▸ Problem description: According to the submarine review, why are nuclear submarines able to exert influence in regions far from their home nation's coastline? Answer in one to three sentences.

▸ Text shown:
____
Review: A Brief Technical History of PLAN Nuclear Submarines

Original Article

My Outline

Submarines are an important component of any navy. They possess the ability to pass undetected, gathering information and carrying out attacks, forcing adversaries to commit disproportionate numbers of ships and aircraft to tracking and neutralizing them. This makes them a key component of sea denial strategies. Even a small force of submarines can make it vastly more complex for an adversary navy to transport troops, launch attacks or impose a blockade.

Nuclear submarines amplify these advantages. With powerplants capable of generating virtually limitless amounts of energy, nuclear submarines can circle the globe without having to come up for air. This level of endurance significantly expands tactical options, allowing the submarine to exert its influence even in regions far away from its home nation's coastline.
____
▸ Entries supplied:
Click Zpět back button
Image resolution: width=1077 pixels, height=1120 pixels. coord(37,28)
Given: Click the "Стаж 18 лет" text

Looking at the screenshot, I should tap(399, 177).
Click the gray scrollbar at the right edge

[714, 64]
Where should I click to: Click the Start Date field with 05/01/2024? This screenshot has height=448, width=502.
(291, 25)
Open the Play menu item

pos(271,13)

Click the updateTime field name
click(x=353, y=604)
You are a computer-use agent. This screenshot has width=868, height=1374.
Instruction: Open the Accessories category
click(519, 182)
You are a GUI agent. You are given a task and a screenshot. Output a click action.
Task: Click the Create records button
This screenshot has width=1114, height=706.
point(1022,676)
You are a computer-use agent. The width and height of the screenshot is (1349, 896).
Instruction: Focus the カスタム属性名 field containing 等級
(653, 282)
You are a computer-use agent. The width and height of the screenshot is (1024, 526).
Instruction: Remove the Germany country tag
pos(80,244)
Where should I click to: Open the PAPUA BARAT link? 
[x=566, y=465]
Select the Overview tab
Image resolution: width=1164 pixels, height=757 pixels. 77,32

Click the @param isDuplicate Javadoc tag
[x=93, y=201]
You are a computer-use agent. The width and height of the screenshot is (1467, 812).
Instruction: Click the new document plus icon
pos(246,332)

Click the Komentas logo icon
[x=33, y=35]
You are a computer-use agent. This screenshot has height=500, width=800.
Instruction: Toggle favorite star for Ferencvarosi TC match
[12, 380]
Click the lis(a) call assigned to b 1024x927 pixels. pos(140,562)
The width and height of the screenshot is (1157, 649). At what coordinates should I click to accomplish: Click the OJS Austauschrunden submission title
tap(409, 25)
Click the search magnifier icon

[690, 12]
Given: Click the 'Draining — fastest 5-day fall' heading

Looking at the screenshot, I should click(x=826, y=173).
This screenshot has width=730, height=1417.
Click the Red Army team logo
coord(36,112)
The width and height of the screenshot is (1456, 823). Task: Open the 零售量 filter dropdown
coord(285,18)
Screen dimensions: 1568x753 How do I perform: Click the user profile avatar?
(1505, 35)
____
▸ Written response: Their powerplants can generate virtually limitless amounts of energy, so they can circle the globe without having to come up for air. This endurance significantly expands their tactical options and lets them operate far from home waters.